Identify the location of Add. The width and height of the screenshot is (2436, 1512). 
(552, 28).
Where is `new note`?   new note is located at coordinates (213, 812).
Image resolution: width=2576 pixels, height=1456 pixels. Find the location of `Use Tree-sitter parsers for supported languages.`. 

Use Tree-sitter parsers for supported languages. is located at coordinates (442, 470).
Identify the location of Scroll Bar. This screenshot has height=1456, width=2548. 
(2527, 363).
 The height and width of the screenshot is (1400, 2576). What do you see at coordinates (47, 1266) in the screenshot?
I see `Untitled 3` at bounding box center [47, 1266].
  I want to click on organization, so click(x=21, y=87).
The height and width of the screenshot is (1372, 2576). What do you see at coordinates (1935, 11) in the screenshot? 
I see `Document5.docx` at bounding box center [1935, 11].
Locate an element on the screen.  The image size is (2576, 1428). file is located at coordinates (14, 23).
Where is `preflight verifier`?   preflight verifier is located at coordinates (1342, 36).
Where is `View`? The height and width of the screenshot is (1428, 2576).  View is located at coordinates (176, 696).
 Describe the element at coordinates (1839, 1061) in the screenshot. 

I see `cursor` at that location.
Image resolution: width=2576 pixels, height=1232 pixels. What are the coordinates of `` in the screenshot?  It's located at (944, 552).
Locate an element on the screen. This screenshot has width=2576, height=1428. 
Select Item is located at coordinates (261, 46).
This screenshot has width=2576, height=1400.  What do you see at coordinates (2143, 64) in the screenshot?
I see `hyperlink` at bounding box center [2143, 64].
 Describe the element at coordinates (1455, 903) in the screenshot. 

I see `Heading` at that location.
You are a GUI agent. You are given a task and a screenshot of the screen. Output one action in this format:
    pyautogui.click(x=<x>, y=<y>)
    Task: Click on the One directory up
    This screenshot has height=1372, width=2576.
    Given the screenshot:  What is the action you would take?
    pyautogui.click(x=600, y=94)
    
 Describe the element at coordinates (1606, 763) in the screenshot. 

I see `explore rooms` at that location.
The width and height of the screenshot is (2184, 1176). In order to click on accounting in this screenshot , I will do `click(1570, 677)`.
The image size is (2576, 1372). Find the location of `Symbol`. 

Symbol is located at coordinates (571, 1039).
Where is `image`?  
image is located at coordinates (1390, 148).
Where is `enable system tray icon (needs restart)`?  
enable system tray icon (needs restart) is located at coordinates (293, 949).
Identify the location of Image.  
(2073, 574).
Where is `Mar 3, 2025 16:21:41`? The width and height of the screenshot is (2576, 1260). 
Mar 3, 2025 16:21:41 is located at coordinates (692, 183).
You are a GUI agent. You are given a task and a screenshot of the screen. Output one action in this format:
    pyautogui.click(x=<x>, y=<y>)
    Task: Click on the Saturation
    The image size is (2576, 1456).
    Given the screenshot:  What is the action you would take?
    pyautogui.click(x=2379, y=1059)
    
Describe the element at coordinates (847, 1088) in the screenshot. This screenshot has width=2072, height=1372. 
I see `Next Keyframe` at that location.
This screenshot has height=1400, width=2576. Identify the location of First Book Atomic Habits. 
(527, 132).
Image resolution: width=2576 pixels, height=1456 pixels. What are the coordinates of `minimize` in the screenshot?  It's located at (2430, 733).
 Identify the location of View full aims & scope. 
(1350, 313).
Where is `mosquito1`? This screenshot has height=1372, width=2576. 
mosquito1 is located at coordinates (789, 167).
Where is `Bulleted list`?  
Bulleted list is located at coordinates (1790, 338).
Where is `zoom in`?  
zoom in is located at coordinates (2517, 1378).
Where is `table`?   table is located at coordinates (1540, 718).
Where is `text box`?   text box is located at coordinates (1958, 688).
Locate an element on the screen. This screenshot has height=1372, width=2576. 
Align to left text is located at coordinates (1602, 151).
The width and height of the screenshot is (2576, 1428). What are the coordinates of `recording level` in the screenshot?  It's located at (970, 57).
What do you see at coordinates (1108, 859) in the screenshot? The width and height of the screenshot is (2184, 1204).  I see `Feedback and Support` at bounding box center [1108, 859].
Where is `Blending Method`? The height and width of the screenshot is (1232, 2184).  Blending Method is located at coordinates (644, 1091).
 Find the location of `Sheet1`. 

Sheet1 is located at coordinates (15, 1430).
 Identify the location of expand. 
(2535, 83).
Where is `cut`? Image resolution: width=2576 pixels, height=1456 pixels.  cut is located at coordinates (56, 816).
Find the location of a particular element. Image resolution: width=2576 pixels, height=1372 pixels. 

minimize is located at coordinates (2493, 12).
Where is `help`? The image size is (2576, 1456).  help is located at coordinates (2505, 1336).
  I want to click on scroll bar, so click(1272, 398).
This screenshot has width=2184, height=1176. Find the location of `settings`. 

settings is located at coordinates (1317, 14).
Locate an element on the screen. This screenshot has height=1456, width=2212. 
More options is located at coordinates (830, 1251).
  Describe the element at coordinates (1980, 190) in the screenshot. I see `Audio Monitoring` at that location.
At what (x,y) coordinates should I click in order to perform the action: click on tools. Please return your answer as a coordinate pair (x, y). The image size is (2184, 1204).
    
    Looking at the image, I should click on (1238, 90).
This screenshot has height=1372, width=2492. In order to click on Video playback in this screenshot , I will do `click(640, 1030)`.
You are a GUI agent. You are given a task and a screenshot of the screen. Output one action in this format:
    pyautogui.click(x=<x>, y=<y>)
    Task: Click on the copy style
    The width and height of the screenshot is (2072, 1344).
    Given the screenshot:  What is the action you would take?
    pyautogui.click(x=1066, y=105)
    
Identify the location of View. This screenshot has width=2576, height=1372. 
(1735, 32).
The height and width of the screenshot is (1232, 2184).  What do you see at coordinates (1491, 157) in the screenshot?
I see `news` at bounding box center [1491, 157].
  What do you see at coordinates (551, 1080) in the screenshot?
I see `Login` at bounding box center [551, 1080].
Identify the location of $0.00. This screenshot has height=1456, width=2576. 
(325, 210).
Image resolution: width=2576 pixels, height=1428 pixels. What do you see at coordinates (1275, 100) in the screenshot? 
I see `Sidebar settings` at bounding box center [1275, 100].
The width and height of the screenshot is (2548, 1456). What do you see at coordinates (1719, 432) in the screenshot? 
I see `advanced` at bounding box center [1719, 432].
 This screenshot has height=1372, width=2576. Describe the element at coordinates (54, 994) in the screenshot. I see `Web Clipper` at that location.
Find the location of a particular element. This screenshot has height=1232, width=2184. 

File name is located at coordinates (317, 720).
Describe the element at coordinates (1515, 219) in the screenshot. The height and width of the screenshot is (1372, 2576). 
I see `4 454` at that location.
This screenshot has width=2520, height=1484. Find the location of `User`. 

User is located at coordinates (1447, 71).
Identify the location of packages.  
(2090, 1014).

================

→ **What is required**:
Reproduce every one of the rows above verbatim.

→ **Output of the exercise**:
Identify the location of Add. The width and height of the screenshot is (2436, 1512). 
(552, 28).
Where is `new note`?   new note is located at coordinates (213, 812).
Image resolution: width=2576 pixels, height=1456 pixels. Find the location of `Use Tree-sitter parsers for supported languages.`. 

Use Tree-sitter parsers for supported languages. is located at coordinates (442, 470).
Identify the location of Scroll Bar. This screenshot has height=1456, width=2548. 
(2527, 363).
 The height and width of the screenshot is (1400, 2576). What do you see at coordinates (47, 1266) in the screenshot?
I see `Untitled 3` at bounding box center [47, 1266].
  I want to click on organization, so click(x=21, y=87).
The height and width of the screenshot is (1372, 2576). What do you see at coordinates (1935, 11) in the screenshot? 
I see `Document5.docx` at bounding box center [1935, 11].
Locate an element on the screen.  The image size is (2576, 1428). file is located at coordinates (14, 23).
Where is `preflight verifier`?   preflight verifier is located at coordinates (1342, 36).
Where is `View`? The height and width of the screenshot is (1428, 2576).  View is located at coordinates (176, 696).
 Describe the element at coordinates (1839, 1061) in the screenshot. 

I see `cursor` at that location.
Image resolution: width=2576 pixels, height=1232 pixels. What are the coordinates of `` in the screenshot?  It's located at (944, 552).
Locate an element on the screen. This screenshot has width=2576, height=1428. 
Select Item is located at coordinates (261, 46).
This screenshot has width=2576, height=1400.  What do you see at coordinates (2143, 64) in the screenshot?
I see `hyperlink` at bounding box center [2143, 64].
 Describe the element at coordinates (1455, 903) in the screenshot. 

I see `Heading` at that location.
You are a GUI agent. You are given a task and a screenshot of the screen. Output one action in this format:
    pyautogui.click(x=<x>, y=<y>)
    Task: Click on the One directory up
    This screenshot has height=1372, width=2576.
    Given the screenshot:  What is the action you would take?
    pyautogui.click(x=600, y=94)
    
 Describe the element at coordinates (1606, 763) in the screenshot. 

I see `explore rooms` at that location.
The width and height of the screenshot is (2184, 1176). In order to click on accounting in this screenshot , I will do `click(1570, 677)`.
The image size is (2576, 1372). Find the location of `Symbol`. 

Symbol is located at coordinates (571, 1039).
Where is `image`?  
image is located at coordinates (1390, 148).
Where is `enable system tray icon (needs restart)`?  
enable system tray icon (needs restart) is located at coordinates (293, 949).
Identify the location of Image.  
(2073, 574).
Where is `Mar 3, 2025 16:21:41`? The width and height of the screenshot is (2576, 1260). 
Mar 3, 2025 16:21:41 is located at coordinates (692, 183).
You are a GUI agent. You are given a task and a screenshot of the screen. Output one action in this format:
    pyautogui.click(x=<x>, y=<y>)
    Task: Click on the Saturation
    The image size is (2576, 1456).
    Given the screenshot:  What is the action you would take?
    pyautogui.click(x=2379, y=1059)
    
Describe the element at coordinates (847, 1088) in the screenshot. This screenshot has width=2072, height=1372. 
I see `Next Keyframe` at that location.
This screenshot has height=1400, width=2576. Identify the location of First Book Atomic Habits. 
(527, 132).
Image resolution: width=2576 pixels, height=1456 pixels. What are the coordinates of `minimize` in the screenshot?  It's located at (2430, 733).
 Identify the location of View full aims & scope. 
(1350, 313).
Where is `mosquito1`? This screenshot has height=1372, width=2576. 
mosquito1 is located at coordinates (789, 167).
Where is `Bulleted list`?  
Bulleted list is located at coordinates (1790, 338).
Where is `zoom in`?  
zoom in is located at coordinates (2517, 1378).
Where is `table`?   table is located at coordinates (1540, 718).
Where is `text box`?   text box is located at coordinates (1958, 688).
Locate an element on the screen. This screenshot has height=1372, width=2576. 
Align to left text is located at coordinates (1602, 151).
The width and height of the screenshot is (2576, 1428). What are the coordinates of `recording level` in the screenshot?  It's located at (970, 57).
What do you see at coordinates (1108, 859) in the screenshot? The width and height of the screenshot is (2184, 1204).  I see `Feedback and Support` at bounding box center [1108, 859].
Where is `Blending Method`? The height and width of the screenshot is (1232, 2184).  Blending Method is located at coordinates (644, 1091).
 Find the location of `Sheet1`. 

Sheet1 is located at coordinates (15, 1430).
 Identify the location of expand. 
(2535, 83).
Where is `cut`? Image resolution: width=2576 pixels, height=1456 pixels.  cut is located at coordinates (56, 816).
Find the location of a particular element. Image resolution: width=2576 pixels, height=1372 pixels. 

minimize is located at coordinates (2493, 12).
Where is `help`? The image size is (2576, 1456).  help is located at coordinates (2505, 1336).
  I want to click on scroll bar, so click(1272, 398).
This screenshot has width=2184, height=1176. Find the location of `settings`. 

settings is located at coordinates (1317, 14).
Locate an element on the screen. This screenshot has height=1456, width=2212. 
More options is located at coordinates (830, 1251).
  Describe the element at coordinates (1980, 190) in the screenshot. I see `Audio Monitoring` at that location.
At what (x,y) coordinates should I click in order to perform the action: click on tools. Please return your answer as a coordinate pair (x, y). The image size is (2184, 1204).
    
    Looking at the image, I should click on (1238, 90).
This screenshot has height=1372, width=2492. In order to click on Video playback in this screenshot , I will do `click(640, 1030)`.
You are a GUI agent. You are given a task and a screenshot of the screen. Output one action in this format:
    pyautogui.click(x=<x>, y=<y>)
    Task: Click on the copy style
    The width and height of the screenshot is (2072, 1344).
    Given the screenshot:  What is the action you would take?
    pyautogui.click(x=1066, y=105)
    
Identify the location of View. This screenshot has width=2576, height=1372. 
(1735, 32).
The height and width of the screenshot is (1232, 2184).  What do you see at coordinates (1491, 157) in the screenshot?
I see `news` at bounding box center [1491, 157].
  What do you see at coordinates (551, 1080) in the screenshot?
I see `Login` at bounding box center [551, 1080].
Identify the location of $0.00. This screenshot has height=1456, width=2576. 
(325, 210).
Image resolution: width=2576 pixels, height=1428 pixels. What do you see at coordinates (1275, 100) in the screenshot? 
I see `Sidebar settings` at bounding box center [1275, 100].
The width and height of the screenshot is (2548, 1456). What do you see at coordinates (1719, 432) in the screenshot? 
I see `advanced` at bounding box center [1719, 432].
 This screenshot has height=1372, width=2576. Describe the element at coordinates (54, 994) in the screenshot. I see `Web Clipper` at that location.
Find the location of a particular element. This screenshot has height=1232, width=2184. 

File name is located at coordinates (317, 720).
Describe the element at coordinates (1515, 219) in the screenshot. The height and width of the screenshot is (1372, 2576). 
I see `4 454` at that location.
This screenshot has width=2520, height=1484. Find the location of `User`. 

User is located at coordinates (1447, 71).
Identify the location of packages.  
(2090, 1014).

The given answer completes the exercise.